** Work instructions **
When you reach the line that contains "Where should I", set down that line and every one after it through the end of the records, exactly as written and with no pictures.

** Entries provided **
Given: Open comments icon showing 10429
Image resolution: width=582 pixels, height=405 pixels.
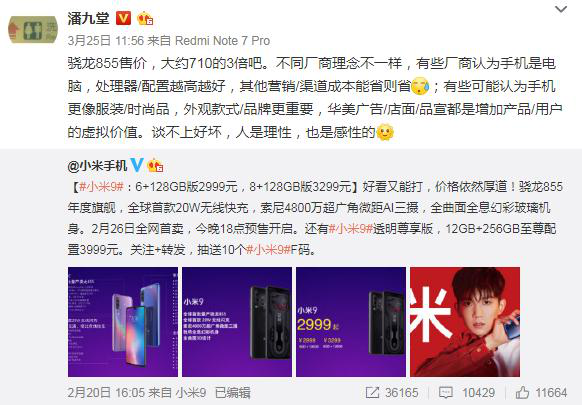Looking at the screenshot, I should click(445, 392).

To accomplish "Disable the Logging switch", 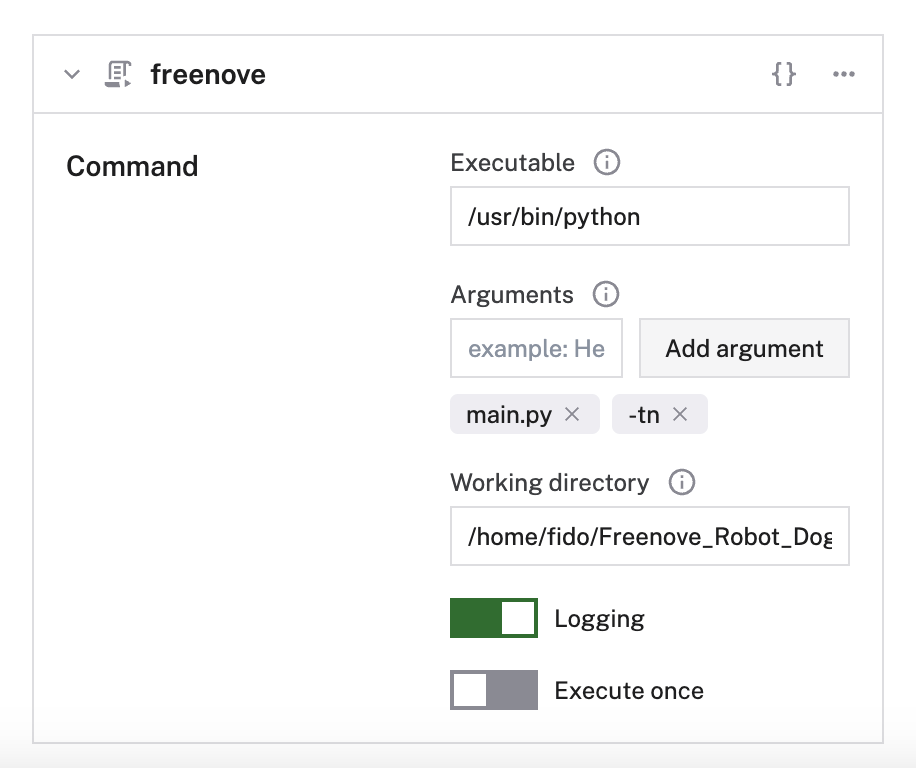I will click(x=494, y=619).
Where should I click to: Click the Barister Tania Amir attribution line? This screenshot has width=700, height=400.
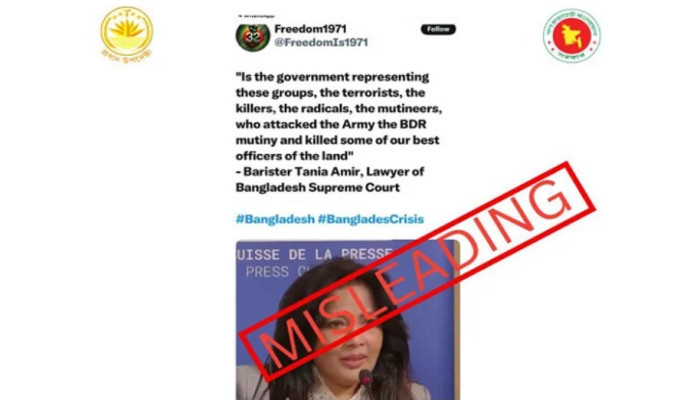[330, 171]
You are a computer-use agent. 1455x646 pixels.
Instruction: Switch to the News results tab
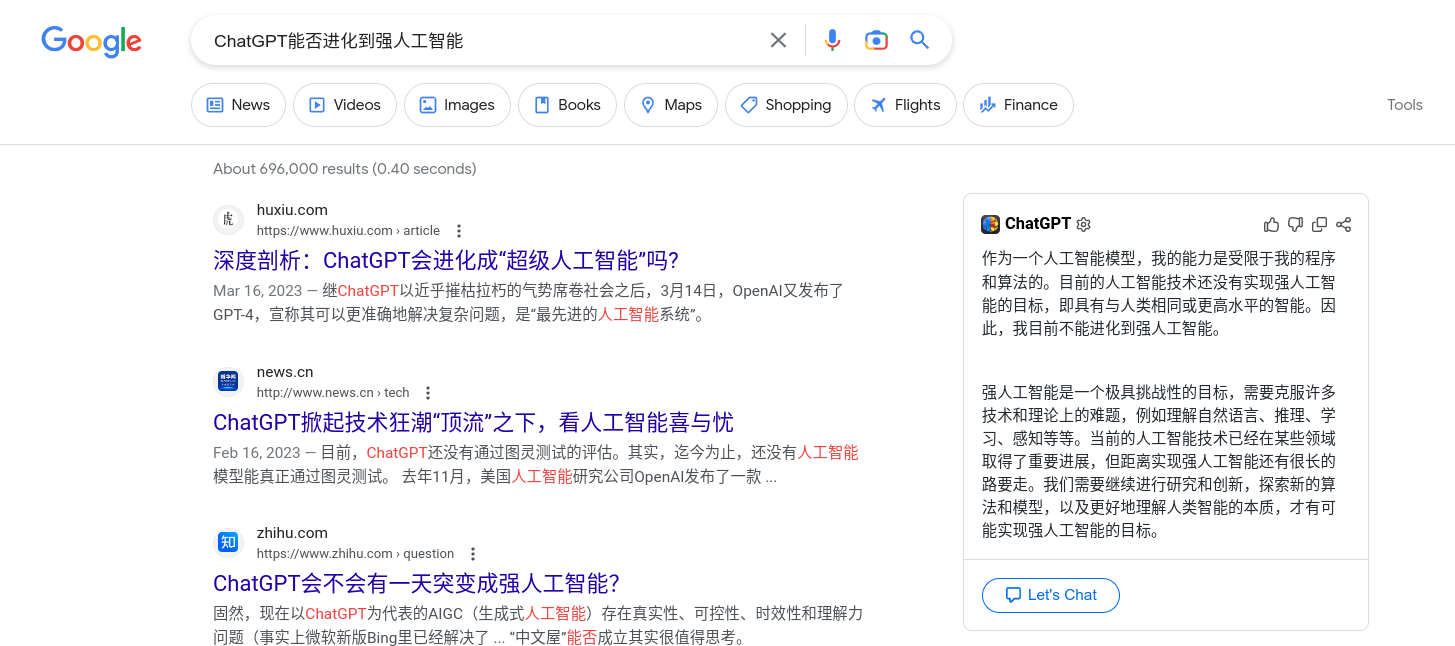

** Solution for this problem **
Where should I click to: Click the Barister Tania Amir attribution line? This screenshot has width=700, height=400.
[330, 171]
You are a computer-use agent. 1455x646 pixels.
Instruction: Switch to the News results tab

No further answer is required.